Please tally the lines of the listing that hold the string "article", and reply with that total only.

(Given data begins)

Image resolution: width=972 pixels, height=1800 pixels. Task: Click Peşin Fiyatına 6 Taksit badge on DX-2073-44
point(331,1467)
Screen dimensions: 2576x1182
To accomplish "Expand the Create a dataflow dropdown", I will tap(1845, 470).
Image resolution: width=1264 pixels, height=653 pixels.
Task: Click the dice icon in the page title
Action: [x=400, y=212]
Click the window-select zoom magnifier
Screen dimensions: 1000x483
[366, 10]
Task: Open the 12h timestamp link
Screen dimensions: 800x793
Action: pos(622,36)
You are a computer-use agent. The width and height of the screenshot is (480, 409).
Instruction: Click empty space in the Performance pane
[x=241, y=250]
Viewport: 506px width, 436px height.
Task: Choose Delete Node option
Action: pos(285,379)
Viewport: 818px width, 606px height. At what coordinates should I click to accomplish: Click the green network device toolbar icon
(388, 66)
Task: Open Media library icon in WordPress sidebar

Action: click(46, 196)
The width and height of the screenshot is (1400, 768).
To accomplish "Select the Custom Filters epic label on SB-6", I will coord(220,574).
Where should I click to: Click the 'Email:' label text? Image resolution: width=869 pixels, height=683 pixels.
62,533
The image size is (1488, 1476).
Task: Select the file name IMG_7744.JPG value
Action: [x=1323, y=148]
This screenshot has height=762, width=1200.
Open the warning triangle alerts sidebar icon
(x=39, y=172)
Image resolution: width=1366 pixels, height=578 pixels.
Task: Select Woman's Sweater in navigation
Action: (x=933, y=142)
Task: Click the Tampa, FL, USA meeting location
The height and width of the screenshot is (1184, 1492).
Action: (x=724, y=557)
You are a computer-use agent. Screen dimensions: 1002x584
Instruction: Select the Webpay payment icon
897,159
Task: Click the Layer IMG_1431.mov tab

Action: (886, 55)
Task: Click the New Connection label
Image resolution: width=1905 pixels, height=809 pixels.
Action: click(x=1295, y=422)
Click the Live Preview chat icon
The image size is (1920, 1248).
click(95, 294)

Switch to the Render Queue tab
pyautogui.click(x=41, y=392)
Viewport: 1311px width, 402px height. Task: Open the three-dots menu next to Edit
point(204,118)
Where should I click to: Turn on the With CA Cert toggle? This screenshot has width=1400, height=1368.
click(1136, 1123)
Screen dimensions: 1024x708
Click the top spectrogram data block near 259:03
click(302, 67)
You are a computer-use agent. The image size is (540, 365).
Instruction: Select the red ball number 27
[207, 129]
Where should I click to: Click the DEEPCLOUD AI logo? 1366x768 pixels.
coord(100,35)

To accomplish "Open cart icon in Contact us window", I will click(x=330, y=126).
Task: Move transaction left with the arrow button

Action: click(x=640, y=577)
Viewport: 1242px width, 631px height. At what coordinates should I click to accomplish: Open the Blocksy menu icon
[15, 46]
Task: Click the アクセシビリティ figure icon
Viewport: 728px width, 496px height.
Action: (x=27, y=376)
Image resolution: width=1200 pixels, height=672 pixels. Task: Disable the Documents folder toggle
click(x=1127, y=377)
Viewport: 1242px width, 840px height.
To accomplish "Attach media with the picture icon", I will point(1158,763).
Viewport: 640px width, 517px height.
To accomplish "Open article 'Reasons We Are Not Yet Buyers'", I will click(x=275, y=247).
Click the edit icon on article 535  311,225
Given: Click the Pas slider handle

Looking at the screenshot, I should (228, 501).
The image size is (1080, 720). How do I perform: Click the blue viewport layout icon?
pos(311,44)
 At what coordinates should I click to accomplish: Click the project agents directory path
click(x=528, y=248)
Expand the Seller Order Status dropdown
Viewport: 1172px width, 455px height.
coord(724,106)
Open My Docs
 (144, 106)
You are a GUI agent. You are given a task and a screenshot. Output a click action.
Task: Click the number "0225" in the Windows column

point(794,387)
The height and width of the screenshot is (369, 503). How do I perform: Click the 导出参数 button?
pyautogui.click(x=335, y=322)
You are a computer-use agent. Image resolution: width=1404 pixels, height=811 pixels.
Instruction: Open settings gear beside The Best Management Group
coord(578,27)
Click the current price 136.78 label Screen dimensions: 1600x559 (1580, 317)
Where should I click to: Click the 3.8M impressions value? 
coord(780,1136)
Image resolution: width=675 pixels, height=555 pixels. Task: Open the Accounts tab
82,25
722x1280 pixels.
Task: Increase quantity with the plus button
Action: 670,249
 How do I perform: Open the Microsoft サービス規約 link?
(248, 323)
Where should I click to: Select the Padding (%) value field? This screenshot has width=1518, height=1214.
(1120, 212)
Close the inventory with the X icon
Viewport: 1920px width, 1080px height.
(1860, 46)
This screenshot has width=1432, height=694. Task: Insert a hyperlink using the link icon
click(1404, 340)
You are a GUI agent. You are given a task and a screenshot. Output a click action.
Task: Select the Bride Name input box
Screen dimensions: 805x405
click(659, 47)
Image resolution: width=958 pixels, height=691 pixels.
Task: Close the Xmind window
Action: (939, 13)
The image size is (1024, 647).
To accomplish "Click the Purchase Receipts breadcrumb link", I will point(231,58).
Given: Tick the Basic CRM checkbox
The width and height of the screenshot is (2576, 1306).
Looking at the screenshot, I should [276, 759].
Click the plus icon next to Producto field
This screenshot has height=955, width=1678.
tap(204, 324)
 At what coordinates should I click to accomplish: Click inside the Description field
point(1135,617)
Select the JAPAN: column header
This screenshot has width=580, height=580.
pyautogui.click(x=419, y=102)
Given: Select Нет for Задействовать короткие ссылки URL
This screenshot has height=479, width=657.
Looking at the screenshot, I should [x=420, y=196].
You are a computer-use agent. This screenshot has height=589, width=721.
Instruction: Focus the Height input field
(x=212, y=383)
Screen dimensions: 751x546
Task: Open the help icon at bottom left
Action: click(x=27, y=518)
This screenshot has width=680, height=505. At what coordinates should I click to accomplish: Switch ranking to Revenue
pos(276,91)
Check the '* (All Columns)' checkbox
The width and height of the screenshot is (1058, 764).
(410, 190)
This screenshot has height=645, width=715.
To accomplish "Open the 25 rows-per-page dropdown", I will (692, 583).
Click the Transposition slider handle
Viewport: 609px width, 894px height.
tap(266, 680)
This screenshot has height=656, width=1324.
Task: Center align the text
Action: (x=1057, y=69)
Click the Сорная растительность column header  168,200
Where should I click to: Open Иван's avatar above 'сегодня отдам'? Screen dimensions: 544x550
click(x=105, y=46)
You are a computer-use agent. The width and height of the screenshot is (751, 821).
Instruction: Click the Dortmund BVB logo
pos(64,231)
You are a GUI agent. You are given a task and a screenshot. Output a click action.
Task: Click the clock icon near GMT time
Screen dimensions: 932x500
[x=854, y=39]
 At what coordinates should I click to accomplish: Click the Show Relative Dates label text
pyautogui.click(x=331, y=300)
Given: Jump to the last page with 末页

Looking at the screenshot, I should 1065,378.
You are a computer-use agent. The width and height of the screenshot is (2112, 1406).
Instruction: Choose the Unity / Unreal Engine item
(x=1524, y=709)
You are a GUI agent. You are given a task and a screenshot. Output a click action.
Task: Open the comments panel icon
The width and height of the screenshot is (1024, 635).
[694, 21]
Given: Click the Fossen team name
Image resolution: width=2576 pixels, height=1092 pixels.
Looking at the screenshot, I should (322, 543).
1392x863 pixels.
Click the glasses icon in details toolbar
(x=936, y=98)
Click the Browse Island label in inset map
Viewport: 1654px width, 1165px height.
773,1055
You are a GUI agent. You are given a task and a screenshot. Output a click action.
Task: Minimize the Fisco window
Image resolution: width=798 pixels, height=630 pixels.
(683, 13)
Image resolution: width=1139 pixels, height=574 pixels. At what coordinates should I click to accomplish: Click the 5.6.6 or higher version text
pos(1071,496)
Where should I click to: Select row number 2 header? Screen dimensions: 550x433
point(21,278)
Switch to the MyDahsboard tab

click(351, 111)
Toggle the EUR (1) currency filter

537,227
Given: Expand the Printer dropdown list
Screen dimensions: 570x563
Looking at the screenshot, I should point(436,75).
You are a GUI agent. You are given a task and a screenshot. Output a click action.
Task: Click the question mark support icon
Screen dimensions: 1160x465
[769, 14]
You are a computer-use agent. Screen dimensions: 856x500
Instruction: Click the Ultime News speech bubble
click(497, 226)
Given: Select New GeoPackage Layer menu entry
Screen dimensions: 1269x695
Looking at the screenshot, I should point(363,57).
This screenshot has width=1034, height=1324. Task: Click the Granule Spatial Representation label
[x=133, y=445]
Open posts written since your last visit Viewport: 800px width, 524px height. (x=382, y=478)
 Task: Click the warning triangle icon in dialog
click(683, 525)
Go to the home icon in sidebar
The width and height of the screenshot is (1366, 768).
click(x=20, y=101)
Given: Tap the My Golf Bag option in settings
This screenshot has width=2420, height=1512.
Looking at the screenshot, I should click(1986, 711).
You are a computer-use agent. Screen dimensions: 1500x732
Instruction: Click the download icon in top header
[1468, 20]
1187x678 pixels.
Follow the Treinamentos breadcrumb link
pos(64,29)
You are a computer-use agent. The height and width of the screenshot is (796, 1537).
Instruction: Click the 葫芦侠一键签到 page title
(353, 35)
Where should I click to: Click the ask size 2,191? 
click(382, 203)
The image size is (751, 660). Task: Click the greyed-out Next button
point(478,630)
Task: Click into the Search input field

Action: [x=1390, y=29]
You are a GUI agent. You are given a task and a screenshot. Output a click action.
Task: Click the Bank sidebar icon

(Given data ends)

## Answer area
2